Thursday, 16 December 2021

Saxon Shore 5 : “I Saw Three Ships. . . . .”

 


"What will become of us?" Snowman titters nervously, hand on chin. Staring up at the sheer stone walls, of Chatham’s Dock Basin Number Two. Borne into the water unceremoniously, from a back garden grotto, by the force of storm Barra.
"We’ll be all right," guffaws Santa, in his booming 'ho-ho-ho' voice. "Let's swim over there ." He gestures firmly, with a raised left arm, as a swirl of current carries them down the dock . "I can see the children on the quayside . They’ve come to carry us home for Christmas.” 
 

Reassured, that a rescue is safely underway, I climb into the car. Venturing further from home than normal, for my Saxon Shore walk. Two hours later arriving in Suffolk. At Shotley Point, where the cocoa coloured waters of the Orwell and Stour meet. It is still hang-on-to-your-hat windy.


A bluff bowed Fisher Freeward 25 motor sailer, heels to the aftermath of the gale. Butting seaward through the chop. Over on the Felixstowe quayside, two diminutive tugs battle the breeze, to wrestle a world girdling behemoth in, beneath the waiting cranes.


Containers, filled with Christmas gifts from the East, are piled high on her decks. Adding to the windage of her salt stained hull. Deftly, the tugs tuck the giant ship between two others of her, ocean wandering, kind.
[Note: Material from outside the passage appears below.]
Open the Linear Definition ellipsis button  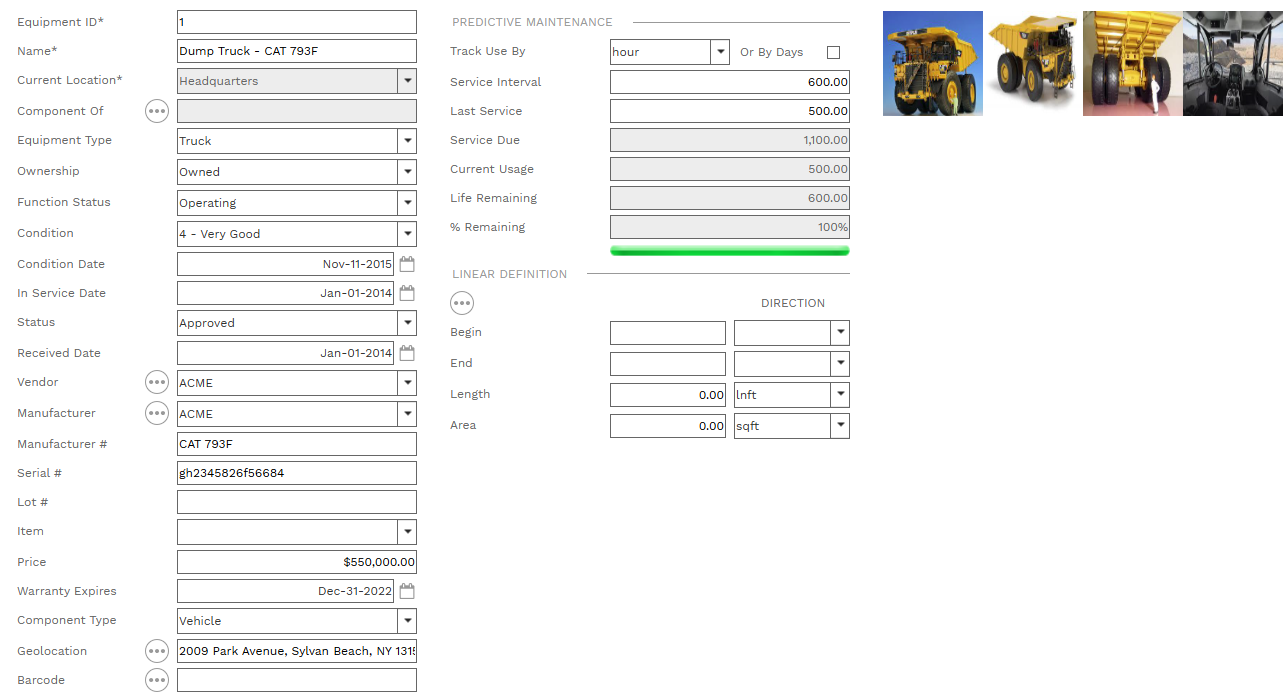tap(462, 303)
Ahead, an Evergreen-line ship, a sister to the ill-fated, Suez-Canal-blocking Ever Given, is already safely alongside. Whilst a gleaming red lightship, freshly repainted, and ready to be towed back to her station, swings at a mid river mooring. Marking the turn of the tide.


On the Harwich shore, Patricia, the Trinity House maintenance vessel, is moored beneath the spire of the cathedral. Distinctive 'lobster claw' derrick poised, above the refurbished yellow spar buoy, which is secured in her waist. Ready to place it precisely, at its charted co ordinates, once back on station.


The winter wind is keen. It funnels up the river Orwell. I think better of my plan to walk along its shore, to Pin Mill. Instead setting out, along a wooded path, on the more sheltered banks of the river Stour. Heading into Constable country.


Gulls ride the buffeting updraughts, at the water’s edge. Soaring and circling. The roar of the wind fills my ears. The tide is falling. Allowing me to drop down onto the foreshore. Following it deep into Edwarton Bay.


I round a corner. Before me, is a mass gathering of wigeon. Some swimming busily in the rills. Others dozing, heads cradled in their wing feathers. Warming in the midday sun. . . .


. . . . . their distinctive pale forehead blazes on display. I settle above the wild duck, seated on the sea wall, in the shelter of the windbreak woodland. Drinking a flask of coffee and eating a fruity wedge of Christmas cake; thickly marzipanned and richly fragrant with brandy.  Listening to the piping of animated avian conversation; and to the carefree, rippling, chuckle of the ebbing river.